Food access is an issue dear to Max Elliott (MSSW ’12). He is executive director and co-founder of Urban Roots, an Austin nonprofit that uses sustainable agriculture to transform the lives of young people and increase access to healthy foods. During the spring and summer months, East Austin high-school students receive paid internships to work at the Urban Roots sustainable farm. Urban Roots donates 40 percent of the harvest to local food pantries and soup kitchens, and sells the rest at local farmers markets, wholesale, and through a Community Supported Agriculture (CSA) program. For Max, it’s all about food justice.
How did you become interested in food access?

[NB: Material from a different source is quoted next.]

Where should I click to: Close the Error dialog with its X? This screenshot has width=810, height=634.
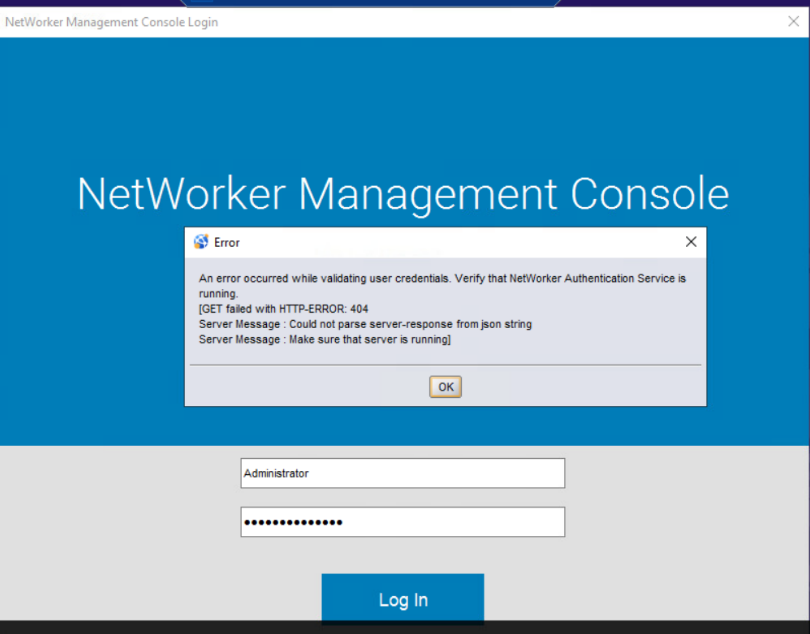(690, 241)
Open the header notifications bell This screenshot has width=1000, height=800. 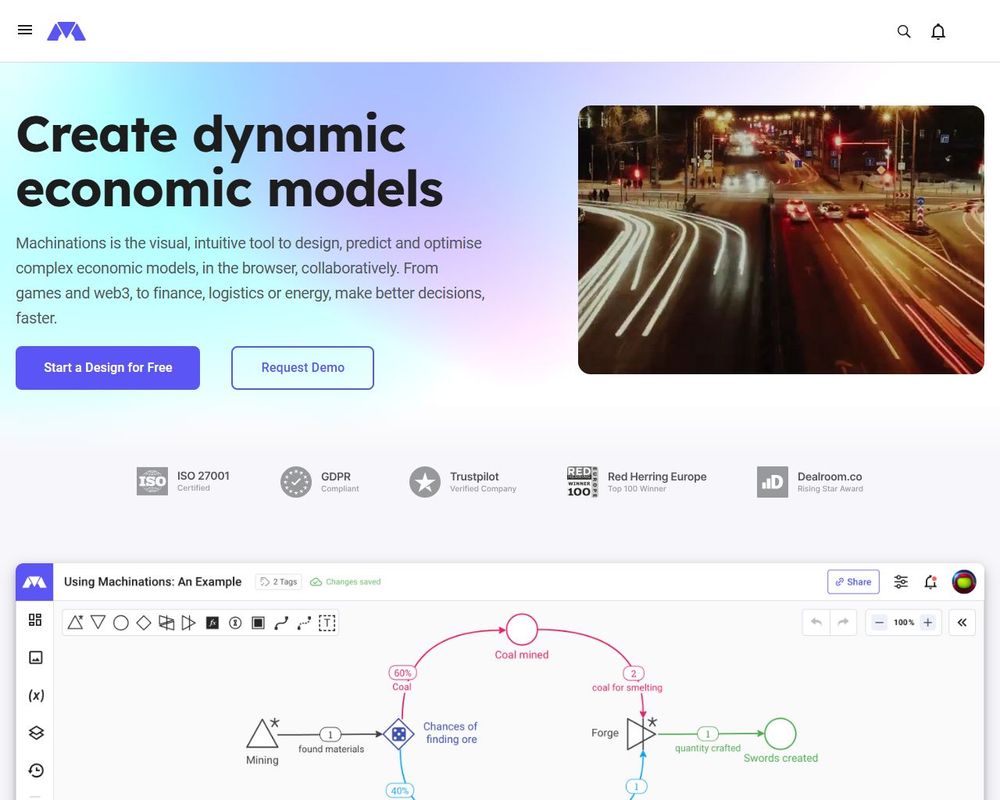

I have been interested in community engagement at least since high school. After working on a farm that had a strong educational component, I realized that food and farming were great tools to bring people together, celebrate cultural diversity and food traditions, and give people critical skills and empowering opportunities. As I saw the food movement grow, I also realized that there was a large segment of the population being left out. A turning point in this realization was my work in a community garden in New Orleans, in the Lower Ninth Ward. For many of the community residents, these were the only fresh vegetables that they were going to eat. They were growing food not as a hobby, but for sustenance. So, my interest in food access was really driven by the desire to ensure that everybody has access to healthy, sustainable raised, and fresh food. Food justice is a term that I use a lot.
How was Urban Roots started?
I was working in an afterschool garden project for a middle school, and I quickly realized that there was a great opportunity to scale up the impact. We did a lot of groundwork before launching Urban Roots. We researched best practices around the country; we held a community meeting to pose the project to local farmers, educators, and hunger-relief advocates; we also held focus groups with youth from East Austin schools. Thanks to all this prep work, when we got funding we already had partners with early buy-in.
How did your social work degree prepare you for the work you are doing?
It has been really essential. When I was working in New Orleans I realized that my training as a horticulturalist was not enough. I could teach people how to plant and to compost, but what the community really needed was developing capacity and leadership, and engaging youth. I was really doing social work, and I felt very unprepared.
The clinical skills I acquired during my MSSW are at the core of the work I do at Urban Roots. As Executive Director, I developed a very cooperative and collaborative leadership style. At the farm, clinical skills are key to engage with the youth.